DIRECTIONS: Exactly and without additions, transcribe the line that contains "Instruction: Open the Agent mode dropdown" and every line after it in the data.

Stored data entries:
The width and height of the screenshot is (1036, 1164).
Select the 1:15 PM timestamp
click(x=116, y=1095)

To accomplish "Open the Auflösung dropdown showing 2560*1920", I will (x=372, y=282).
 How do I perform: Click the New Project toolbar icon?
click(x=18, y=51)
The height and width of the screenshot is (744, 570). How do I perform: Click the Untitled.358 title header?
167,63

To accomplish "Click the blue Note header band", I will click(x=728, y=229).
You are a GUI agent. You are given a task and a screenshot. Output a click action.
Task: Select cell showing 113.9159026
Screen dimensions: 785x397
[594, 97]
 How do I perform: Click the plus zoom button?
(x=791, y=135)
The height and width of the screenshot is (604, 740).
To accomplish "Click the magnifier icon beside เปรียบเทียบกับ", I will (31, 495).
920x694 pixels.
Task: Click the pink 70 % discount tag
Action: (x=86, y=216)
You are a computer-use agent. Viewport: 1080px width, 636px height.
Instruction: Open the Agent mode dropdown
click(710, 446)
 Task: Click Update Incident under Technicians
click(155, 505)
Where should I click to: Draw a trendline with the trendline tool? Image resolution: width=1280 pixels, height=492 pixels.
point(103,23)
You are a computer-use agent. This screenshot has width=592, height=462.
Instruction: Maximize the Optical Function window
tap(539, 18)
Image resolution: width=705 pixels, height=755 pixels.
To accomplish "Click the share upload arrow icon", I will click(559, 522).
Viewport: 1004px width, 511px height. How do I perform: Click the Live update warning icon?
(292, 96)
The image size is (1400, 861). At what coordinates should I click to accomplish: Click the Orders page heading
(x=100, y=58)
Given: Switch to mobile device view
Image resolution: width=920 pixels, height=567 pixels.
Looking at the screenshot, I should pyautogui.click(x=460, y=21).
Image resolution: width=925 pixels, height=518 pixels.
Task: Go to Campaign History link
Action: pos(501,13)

SOLUTION FOR THIS EXERCISE:
Instruction: Open the Agent mode dropdown
click(710, 446)
 Task: Click Update Incident under Technicians
click(155, 505)
Where should I click to: Draw a trendline with the trendline tool? Image resolution: width=1280 pixels, height=492 pixels.
point(103,23)
You are a computer-use agent. This screenshot has width=592, height=462.
Instruction: Maximize the Optical Function window
tap(539, 18)
Image resolution: width=705 pixels, height=755 pixels.
To accomplish "Click the share upload arrow icon", I will click(559, 522).
Viewport: 1004px width, 511px height. How do I perform: Click the Live update warning icon?
(292, 96)
The image size is (1400, 861). At what coordinates should I click to accomplish: Click the Orders page heading
(x=100, y=58)
Given: Switch to mobile device view
Image resolution: width=920 pixels, height=567 pixels.
Looking at the screenshot, I should pyautogui.click(x=460, y=21).
Image resolution: width=925 pixels, height=518 pixels.
Task: Go to Campaign History link
Action: pos(501,13)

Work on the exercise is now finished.